That's a good one, I like it ;-) I'm gonna use it if I ever hire another employee.


----------



## a1Jim (Aug 9, 2008)

Lots of great ideas thanks for the help.


----------



## Resurrected (Jan 11, 2011)

Google it. There are things out there for everything and some are free.

I wouldn't teach in these times. We are the cause for making laws for everything, Now we can reap the rewards (fines) and the lawyers now get the pay day. (A shame)

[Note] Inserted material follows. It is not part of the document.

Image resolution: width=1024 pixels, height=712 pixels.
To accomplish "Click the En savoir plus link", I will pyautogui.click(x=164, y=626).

If anything pay to get the statement Jim CYOA. Hope you know what that means.


----------



## tommyt654 (Dec 16, 2008)

Hey Jim
I know we don't see eye to eye on tools but I thought I might can give you some info as a group of us tried it here in Ga. 1st make sure you have a proper business license to operate out of your shop. I'm assuming you do since you have a biz there already. Check with your local county too see if you need a variance to teach . Our county shut us down(it was a strictly volunteer program) as we had no license to operate a biz. We had a 40×60 ft. shop with 3 tablesaws,3 bandsaws,2 shapers,3 DP's,4 router tables and all the assorted other power tools necessary to teach classes for free and still got shut down by our county that had discontinued woodshop classe's due to insurance liabilitys. We also were on private property but a neighbor complained because of the noise in the evening(must have been on the property cause it sits on 5 acres). Insurance is a really big deal because of the liabilitys you'll assume for anyone injuring themselves. Your agent should be able to set you up with a blanket policy,but I'd suggest getting and umbrella of at least 2 million just in case. Teaching woodworking is an admirable skiill to pass on too youngsters we had about 3 housewives and a few older guys and a handful of kids and really were enjoying teaching them but the powers that be shut us down until we have all the proper permits and qualifications. You might need to insure you check all the local and state gov't entitys 1st to see if they'll even let you. Just my $.02

Good Luck,Tommy


----------



## a1Jim (Aug 9, 2008)

Thanks Tommy
Actually I've been self employed for almost 40 years and a wood shop owner and contractor for 22 years and Yes I made many of those mistakes back when I started in business back then.I've been teaching adults woodworking for 10 years and yes it is rewarding. I have all the areas covered you listed but I think they are all good and valid points For others thinking of a similar venture .


----------



## DLCW (Feb 18, 2011)

In WA state I have been approached by several parents who would like to have me apprentice their high school kids in the art/science of woodworking. I talked with my atty and insurance agent and the general feedback was DON'T DO IT!!!! in WA state I would have to pay workers compensation and unemployment insurance on an apprentice. If they were to get hurt, even doing something stupid that I taught them many times not to do, I would be responsible for their rehab and recovery for as long as it takes. In WA state our recovery and rehab allowance is 10 times longer then most other states.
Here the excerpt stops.